Form 8938 (Foreign Financial Assets) COVID Penalty Refund
Form 8938 reports specified foreign financial assets and carries a $10,000 base penalty under §6038D for each failure to file, with continuation penalties up to $50,000. Penalties assessed during Jan 20, 2020 – July 10, 2023 may be eligible for refunds under Kwong. File Form 843 by July 10, 2026. Refund eligibility is not guaranteed; Kwong is being appealed.
Who qualifies
Form 8938 is required for U.S. taxpayers with specified foreign financial assets above certain thresholds. The §6038D penalty for failure to file starts at $10,000 per missed filing and can stack to $50,000 with continuation penalties. Penalty assessments dated within the COVID-19 disaster window may be eligible under the Kwong reasoning. This is one of the highest-dollar-per-filing penalty exposures in the entire IRS framework.
- Account transcript shows a §6038D penalty assessment dated between Jan 20, 2020 and July 10, 2023.
- Form 8938 was filed (or should have been filed) with a Form 1040 due within the disaster window.
- Both the initial $10,000 penalty and any continuation penalties may be eligible for the same Kwong-based challenge.
How much could I get back?
§6038D penalties run $10,000 per missed filing as a floor, with maximum continuation reaching $50,000. A taxpayer with missed 8938s across multiple years could face $30,000–$150,000 in cumulative penalties. The per-filing scale makes Form 8938 one of the highest-leverage refund segments. Refund eligibility and amounts cannot be guaranteed.
Why this specifically
International information return penalties — including Form 8938 — are uniquely high-dollar and have historically been heavily disputed in tax court. Kwong adds a new procedural ground on top of any substantive defenses. For taxpayers with foreign assets exposure during 2020–2022, this is among the most consequential refund opportunities.
FAQ
Does this overlap with FBAR (FinCEN Form 114) penalties?
No. FBAR is administered by the Treasury (FinCEN), not the IRS, and falls outside the §7508A(d) deadline-suspension reasoning Kwong is built on. This page applies only to the §6038D Form 8938 penalty.
What if the IRS asserts intentional-disregard treatment under §6038D(d)?

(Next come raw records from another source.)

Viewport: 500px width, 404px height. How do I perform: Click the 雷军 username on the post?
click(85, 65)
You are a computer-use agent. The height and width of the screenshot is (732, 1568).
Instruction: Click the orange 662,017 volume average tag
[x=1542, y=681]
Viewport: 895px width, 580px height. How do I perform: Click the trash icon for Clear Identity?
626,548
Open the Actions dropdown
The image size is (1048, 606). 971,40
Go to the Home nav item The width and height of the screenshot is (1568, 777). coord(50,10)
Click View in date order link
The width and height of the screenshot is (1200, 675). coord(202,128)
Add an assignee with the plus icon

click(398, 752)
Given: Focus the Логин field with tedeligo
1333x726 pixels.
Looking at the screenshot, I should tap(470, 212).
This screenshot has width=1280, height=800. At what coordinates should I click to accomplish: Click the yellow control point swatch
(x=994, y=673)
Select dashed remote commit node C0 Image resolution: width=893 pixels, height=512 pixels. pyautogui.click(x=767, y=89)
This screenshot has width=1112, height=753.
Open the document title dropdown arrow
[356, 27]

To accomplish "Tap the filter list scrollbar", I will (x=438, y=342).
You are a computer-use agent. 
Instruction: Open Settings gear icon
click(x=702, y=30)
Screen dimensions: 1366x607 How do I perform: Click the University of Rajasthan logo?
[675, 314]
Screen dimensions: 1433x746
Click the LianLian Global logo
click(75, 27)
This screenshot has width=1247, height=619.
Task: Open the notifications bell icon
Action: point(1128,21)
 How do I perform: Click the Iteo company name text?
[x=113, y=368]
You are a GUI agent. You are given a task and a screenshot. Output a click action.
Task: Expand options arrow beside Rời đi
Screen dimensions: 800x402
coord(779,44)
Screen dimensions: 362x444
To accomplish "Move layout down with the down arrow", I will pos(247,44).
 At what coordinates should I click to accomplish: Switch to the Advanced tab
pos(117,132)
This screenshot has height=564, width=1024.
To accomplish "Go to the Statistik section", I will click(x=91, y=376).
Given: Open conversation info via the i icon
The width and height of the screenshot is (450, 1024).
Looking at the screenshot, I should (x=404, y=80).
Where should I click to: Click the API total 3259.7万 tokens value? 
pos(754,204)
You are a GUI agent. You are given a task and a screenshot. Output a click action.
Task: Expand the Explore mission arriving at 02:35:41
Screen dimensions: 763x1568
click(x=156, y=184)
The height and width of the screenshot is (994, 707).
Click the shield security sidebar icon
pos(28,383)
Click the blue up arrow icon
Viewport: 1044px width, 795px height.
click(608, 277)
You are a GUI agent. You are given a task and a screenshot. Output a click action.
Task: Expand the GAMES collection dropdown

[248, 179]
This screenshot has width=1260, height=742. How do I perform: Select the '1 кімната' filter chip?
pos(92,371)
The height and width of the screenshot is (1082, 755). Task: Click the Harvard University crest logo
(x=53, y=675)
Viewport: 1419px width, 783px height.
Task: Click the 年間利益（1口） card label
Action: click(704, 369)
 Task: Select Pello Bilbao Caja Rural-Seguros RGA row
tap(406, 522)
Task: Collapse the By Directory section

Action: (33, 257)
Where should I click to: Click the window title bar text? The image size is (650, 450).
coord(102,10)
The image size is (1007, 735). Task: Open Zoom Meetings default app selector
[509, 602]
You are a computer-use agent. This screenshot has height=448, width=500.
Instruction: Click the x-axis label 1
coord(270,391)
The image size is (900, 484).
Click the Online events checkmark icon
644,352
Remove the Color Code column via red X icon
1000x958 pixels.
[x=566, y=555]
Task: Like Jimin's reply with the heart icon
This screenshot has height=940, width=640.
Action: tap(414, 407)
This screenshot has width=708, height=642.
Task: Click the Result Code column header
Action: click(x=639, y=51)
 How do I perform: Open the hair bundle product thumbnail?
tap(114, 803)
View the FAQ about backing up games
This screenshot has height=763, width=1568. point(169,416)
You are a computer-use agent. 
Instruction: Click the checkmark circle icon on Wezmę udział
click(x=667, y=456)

Intentional-disregard classification doesn't change Kwong eligibility — the deadline reasoning applies regardless of how the IRS classified the underlying conduct. The dollar amounts are larger, which makes the refund opportunity bigger.
Should we coordinate with our international tax attorney?
Yes. Form 8938 cases often involve substantive issues (asset valuation, reportable-account determinations) on top of the procedural Kwong question. PenaltyBack handles the Form 843 filing; substantive tax counsel coordinates the broader strategy.